» **Information given**:
== == ==

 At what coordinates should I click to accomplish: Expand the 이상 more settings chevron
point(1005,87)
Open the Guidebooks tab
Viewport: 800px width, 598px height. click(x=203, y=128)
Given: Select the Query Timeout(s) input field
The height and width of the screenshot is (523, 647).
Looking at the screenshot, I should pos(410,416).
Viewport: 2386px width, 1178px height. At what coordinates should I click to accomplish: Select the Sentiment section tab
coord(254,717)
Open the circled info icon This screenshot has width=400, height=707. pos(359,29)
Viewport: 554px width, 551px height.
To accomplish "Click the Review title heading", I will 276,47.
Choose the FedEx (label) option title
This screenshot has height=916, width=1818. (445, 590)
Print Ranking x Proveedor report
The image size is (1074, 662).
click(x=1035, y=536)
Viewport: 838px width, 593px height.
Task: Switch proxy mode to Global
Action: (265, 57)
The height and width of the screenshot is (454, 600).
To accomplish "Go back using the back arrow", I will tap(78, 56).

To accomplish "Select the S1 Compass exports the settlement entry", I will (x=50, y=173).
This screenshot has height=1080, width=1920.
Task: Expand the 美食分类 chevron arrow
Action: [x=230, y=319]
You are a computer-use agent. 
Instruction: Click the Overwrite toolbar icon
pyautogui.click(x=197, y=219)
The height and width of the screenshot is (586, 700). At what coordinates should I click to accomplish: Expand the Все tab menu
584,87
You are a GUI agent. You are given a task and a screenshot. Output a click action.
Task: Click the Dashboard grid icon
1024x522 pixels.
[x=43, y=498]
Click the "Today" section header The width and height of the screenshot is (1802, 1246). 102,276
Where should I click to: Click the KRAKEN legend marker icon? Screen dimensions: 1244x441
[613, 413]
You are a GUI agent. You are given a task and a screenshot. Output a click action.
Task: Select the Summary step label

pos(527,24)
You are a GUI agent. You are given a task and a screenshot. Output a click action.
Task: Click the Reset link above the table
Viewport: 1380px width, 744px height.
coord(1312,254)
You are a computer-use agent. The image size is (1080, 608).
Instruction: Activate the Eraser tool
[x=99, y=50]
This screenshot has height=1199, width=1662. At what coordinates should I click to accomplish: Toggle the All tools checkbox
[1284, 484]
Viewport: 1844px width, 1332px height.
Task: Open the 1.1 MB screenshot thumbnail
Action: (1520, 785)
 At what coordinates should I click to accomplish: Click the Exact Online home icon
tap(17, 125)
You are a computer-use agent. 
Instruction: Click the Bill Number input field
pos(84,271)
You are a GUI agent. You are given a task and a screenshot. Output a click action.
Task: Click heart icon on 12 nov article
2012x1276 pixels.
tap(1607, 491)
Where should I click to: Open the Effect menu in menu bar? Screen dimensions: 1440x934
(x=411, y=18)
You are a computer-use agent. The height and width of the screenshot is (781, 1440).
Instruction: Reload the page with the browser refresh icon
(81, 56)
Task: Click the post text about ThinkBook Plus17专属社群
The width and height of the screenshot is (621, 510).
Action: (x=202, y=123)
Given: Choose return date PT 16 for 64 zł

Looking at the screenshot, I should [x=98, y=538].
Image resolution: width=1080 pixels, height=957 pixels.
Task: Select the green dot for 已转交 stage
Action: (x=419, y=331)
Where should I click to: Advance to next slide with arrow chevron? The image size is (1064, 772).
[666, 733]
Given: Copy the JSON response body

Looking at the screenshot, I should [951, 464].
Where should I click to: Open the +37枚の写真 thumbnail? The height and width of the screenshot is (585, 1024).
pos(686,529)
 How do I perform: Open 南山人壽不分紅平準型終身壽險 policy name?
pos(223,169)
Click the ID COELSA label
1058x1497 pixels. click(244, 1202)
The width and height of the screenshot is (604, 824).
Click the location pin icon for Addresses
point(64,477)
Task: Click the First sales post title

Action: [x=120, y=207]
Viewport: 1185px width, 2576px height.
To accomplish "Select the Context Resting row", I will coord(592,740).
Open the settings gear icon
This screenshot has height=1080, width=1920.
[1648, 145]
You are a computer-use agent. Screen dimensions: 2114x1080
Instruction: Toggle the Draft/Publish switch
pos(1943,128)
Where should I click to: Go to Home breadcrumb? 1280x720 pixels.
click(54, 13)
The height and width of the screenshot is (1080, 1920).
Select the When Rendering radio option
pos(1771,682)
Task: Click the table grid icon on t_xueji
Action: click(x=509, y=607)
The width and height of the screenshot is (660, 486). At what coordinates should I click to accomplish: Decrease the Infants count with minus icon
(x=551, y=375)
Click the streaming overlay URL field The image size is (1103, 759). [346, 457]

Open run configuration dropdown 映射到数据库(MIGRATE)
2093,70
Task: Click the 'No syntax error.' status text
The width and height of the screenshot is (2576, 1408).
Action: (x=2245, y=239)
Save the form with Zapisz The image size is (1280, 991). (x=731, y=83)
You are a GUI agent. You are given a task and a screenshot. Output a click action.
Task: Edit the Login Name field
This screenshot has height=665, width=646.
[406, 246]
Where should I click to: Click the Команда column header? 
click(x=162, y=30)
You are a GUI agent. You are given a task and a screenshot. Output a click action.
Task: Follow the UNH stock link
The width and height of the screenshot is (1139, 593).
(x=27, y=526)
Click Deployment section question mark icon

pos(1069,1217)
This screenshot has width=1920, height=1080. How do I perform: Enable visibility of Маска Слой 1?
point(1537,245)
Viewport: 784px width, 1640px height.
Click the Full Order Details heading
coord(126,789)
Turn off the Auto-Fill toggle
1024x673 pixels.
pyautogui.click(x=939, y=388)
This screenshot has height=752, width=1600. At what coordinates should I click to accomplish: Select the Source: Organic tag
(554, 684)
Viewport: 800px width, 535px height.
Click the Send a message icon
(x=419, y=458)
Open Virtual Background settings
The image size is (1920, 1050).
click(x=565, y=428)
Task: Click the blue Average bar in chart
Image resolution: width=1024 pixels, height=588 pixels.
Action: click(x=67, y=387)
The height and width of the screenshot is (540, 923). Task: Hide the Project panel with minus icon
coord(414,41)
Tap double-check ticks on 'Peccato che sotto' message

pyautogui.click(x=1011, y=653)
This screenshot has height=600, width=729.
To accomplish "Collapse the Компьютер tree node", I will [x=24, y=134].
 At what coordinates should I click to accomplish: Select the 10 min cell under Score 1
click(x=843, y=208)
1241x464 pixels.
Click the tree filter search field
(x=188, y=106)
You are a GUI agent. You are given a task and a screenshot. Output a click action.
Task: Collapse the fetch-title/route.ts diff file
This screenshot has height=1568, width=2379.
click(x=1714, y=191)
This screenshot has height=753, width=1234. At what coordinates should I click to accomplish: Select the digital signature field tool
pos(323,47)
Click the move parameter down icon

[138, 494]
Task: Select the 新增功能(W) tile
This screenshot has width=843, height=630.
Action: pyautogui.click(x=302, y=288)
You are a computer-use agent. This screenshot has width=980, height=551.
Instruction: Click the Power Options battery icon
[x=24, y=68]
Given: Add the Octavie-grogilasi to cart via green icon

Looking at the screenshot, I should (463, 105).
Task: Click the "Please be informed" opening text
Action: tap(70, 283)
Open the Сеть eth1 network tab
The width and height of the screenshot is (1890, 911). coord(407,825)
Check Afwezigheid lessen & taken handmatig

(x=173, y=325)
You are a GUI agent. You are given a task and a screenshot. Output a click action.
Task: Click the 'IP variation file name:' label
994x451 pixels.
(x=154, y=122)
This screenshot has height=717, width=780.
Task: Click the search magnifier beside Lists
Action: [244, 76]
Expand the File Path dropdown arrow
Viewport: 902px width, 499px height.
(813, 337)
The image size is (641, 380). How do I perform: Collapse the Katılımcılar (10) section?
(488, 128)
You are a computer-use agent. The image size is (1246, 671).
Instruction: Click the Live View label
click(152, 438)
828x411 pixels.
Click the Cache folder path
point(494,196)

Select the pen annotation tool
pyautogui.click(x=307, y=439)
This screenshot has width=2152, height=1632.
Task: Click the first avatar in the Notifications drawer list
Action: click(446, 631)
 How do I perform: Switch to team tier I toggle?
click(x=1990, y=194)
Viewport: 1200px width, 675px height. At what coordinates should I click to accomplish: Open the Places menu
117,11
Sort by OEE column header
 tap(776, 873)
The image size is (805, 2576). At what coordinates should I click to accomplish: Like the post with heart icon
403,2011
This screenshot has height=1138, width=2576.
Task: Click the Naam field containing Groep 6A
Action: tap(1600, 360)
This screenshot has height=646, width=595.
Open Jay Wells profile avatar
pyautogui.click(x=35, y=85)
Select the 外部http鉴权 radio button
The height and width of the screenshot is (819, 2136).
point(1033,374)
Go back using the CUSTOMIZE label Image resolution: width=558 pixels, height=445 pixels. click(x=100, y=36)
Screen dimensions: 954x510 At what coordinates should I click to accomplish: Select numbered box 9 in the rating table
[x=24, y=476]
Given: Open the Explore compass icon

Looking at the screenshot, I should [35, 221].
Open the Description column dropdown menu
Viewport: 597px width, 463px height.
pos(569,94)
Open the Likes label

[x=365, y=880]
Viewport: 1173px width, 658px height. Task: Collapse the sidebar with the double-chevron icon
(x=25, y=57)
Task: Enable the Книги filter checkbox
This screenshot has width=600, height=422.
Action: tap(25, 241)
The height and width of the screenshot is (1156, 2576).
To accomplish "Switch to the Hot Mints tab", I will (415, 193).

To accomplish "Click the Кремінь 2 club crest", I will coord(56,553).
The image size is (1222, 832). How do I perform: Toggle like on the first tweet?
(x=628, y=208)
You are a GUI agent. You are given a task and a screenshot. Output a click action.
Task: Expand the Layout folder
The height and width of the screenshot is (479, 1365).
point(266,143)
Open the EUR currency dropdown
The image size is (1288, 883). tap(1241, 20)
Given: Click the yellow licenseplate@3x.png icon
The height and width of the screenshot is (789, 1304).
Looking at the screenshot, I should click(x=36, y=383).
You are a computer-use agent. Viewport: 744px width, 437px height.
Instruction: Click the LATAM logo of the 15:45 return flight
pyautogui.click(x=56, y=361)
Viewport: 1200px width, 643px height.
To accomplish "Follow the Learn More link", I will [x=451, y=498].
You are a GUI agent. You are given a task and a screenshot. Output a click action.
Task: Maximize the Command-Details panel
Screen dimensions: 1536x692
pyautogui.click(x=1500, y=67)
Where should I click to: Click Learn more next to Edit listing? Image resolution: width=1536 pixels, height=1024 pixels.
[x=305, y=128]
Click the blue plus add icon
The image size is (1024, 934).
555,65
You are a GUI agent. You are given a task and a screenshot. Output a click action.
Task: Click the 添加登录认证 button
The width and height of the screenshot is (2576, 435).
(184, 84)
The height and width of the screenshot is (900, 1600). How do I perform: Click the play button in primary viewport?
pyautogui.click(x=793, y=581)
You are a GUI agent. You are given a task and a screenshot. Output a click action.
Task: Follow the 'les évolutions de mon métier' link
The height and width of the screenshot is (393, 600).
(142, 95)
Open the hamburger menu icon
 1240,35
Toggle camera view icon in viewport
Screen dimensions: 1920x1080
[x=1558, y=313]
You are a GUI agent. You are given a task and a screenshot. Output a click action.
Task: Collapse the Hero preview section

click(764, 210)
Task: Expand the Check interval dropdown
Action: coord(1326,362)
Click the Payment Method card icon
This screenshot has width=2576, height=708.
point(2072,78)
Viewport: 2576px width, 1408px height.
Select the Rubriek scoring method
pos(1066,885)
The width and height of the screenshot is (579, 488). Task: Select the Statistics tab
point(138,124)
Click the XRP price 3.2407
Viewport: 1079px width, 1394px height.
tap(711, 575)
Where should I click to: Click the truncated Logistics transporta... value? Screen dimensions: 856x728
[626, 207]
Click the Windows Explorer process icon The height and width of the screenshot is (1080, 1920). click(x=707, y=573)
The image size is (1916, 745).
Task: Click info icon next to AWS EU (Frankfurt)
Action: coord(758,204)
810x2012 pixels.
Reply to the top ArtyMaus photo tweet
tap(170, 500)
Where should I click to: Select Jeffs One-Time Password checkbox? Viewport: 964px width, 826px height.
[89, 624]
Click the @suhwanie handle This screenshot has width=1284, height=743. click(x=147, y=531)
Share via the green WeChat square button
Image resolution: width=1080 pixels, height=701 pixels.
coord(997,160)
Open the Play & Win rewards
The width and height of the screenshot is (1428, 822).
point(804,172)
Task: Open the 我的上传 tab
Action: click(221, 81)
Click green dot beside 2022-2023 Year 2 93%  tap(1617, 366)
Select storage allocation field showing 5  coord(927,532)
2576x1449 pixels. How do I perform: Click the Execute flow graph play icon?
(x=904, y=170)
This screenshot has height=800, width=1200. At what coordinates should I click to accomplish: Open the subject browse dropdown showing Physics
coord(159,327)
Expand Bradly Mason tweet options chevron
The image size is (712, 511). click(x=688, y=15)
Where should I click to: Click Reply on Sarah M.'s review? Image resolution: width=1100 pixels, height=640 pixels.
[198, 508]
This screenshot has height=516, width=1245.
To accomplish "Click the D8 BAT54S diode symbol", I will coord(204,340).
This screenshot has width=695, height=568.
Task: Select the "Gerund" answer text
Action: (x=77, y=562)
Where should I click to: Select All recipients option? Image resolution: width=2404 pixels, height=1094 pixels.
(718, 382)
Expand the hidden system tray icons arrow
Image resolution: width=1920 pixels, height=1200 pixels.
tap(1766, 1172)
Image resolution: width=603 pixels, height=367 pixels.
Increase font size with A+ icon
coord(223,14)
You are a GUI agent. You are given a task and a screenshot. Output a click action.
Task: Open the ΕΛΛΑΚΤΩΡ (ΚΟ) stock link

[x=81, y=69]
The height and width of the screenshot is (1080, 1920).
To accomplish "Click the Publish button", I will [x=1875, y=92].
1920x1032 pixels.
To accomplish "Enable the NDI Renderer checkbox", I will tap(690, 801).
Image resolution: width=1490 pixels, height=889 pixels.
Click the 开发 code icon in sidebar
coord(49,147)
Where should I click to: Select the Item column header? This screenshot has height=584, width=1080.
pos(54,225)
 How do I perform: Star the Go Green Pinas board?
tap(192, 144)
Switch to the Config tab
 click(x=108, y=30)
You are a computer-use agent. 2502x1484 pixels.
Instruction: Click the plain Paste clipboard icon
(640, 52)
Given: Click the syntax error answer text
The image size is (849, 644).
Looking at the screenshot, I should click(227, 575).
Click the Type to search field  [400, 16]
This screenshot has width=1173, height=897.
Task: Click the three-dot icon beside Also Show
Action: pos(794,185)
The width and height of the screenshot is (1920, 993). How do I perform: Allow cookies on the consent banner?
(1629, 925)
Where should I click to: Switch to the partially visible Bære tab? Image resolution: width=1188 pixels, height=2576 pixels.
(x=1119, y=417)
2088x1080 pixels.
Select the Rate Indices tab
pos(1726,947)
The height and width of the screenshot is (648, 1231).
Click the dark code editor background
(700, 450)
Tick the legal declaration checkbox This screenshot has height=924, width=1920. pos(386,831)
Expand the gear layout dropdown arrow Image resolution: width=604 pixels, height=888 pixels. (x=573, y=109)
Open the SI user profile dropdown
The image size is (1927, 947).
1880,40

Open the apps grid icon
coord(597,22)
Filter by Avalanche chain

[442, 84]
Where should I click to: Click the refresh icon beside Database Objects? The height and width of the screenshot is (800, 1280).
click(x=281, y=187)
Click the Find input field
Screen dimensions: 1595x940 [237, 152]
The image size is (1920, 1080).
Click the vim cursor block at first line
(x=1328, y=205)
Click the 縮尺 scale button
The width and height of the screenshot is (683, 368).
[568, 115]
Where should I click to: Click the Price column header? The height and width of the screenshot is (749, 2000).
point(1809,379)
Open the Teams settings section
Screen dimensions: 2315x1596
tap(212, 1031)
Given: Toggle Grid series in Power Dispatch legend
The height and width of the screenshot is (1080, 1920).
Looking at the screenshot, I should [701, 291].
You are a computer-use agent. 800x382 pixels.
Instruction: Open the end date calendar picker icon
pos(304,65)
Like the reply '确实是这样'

== == ==

Please lay out the entries as a Markdown table, from the line containing "Open the apps grid icon" through the end of the entries, inclusive, using the columns Row and Text and leaving out blank lines.

| Row | Text |
|---|---|
| 1 | Open the apps grid icon |
| 2 | coord(597,22) |
| 3 | Filter by Avalanche chain |
| 4 | [442, 84] |
| 5 | Where should I click to: Click the refresh icon beside Database Objects? The height and width of the screenshot is (800, 1280). |
| 6 | click(x=281, y=187) |
| 7 | Click the Find input field |
| 8 | Screen dimensions: 1595x940 [237, 152] |
| 9 | The image size is (1920, 1080). |
| 10 | Click the vim cursor block at first line |
| 11 | (x=1328, y=205) |
| 12 | Click the 縮尺 scale button |
| 13 | The width and height of the screenshot is (683, 368). |
| 14 | [568, 115] |
| 15 | Where should I click to: Click the Price column header? The height and width of the screenshot is (749, 2000). |
| 16 | point(1809,379) |
| 17 | Open the Teams settings section |
| 18 | Screen dimensions: 2315x1596 |
| 19 | tap(212, 1031) |
| 20 | Given: Toggle Grid series in Power Dispatch legend |
| 21 | The height and width of the screenshot is (1080, 1920). |
| 22 | Looking at the screenshot, I should [701, 291]. |
| 23 | You are a computer-use agent. 800x382 pixels. |
| 24 | Instruction: Open the end date calendar picker icon |
| 25 | pos(304,65) |
| 26 | Like the reply '确实是这样' |